Supplied passage: Begin

Sec. 2. Section 12-173 of the general statutes is repealed and the following is substituted in lieu thereof:

(a) The collector of each municipality, by pursuing the method authorized by either section 12-174 or 12-175, may continue any tax lien existing against any item of real estate to secure the payment of the tax assessed by such municipality thereon or of any obligation to make a payment in lieu of any such tax, as defined in section 12-171, as such tax has been increased by legal interest, fees and charges, by making out and filing, within the time limited by section 12-174 or 12-175, in the office of the town clerk of the town wherein such real estate is situated, a certificate containing the following information: (1) The name of the person against whom such tax appears in the rate bill; (2) a description of such real estate; (3) the principal of such tax due thereon, the amount of which, with interest, if any, and fees and other charges, is secured by such lien; (4) the date or dates when the principal of such tax became due; and (5) a statement giving notice of his intention to file a lien pursuant to sections 12-172 and 49-73a to 49-73i, inclusive, against the proceeds of any policy of insurance providing coverage for loss or damage caused by fire, if a loss or damage has occurred. The town clerk shall record such certificate in the land records. Any tax lien so continued, when the tax has been paid with interest, fees and charges as provided by law, shall be discharged by a certificate of the then collector of taxes. Such certificate of release shall be delivered by such collector to the town clerk, who shall record it in the land records.

Supplied passage: End

Aim of the task => Reproduce the statute section on continuing municipal tax liens word for word, in full.

Raw data: Begin

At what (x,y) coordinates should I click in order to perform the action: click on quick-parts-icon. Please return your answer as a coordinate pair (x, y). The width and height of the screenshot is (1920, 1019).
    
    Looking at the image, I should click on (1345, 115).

Raw data: End

Result of this task =>
Sec. 2. Section 12-173 of the general statutes is repealed and the following is substituted in lieu thereof:

(a) The collector of each municipality, by pursuing the method authorized by either section 12-174 or 12-175, may continue any tax lien existing against any item of real estate to secure the payment of the tax assessed by such municipality thereon or of any obligation to make a payment in lieu of any such tax, as defined in section 12-171, as such tax has been increased by legal interest, fees and charges, by making out and filing, within the time limited by section 12-174 or 12-175, in the office of the town clerk of the town wherein such real estate is situated, a certificate containing the following information: (1) The name of the person against whom such tax appears in the rate bill; (2) a description of such real estate; (3) the principal of such tax due thereon, the amount of which, with interest, if any, and fees and other charges, is secured by such lien; (4) the date or dates when the principal of such tax became due; and (5) a statement giving notice of his intention to file a lien pursuant to sections 12-172 and 49-73a to 49-73i, inclusive, against the proceeds of any policy of insurance providing coverage for loss or damage caused by fire, if a loss or damage has occurred. The town clerk shall record such certificate in the land records. Any tax lien so continued, when the tax has been paid with interest, fees and charges as provided by law, shall be discharged by a certificate of the then collector of taxes. Such certificate of release shall be delivered by such collector to the town clerk, who shall record it in the land records.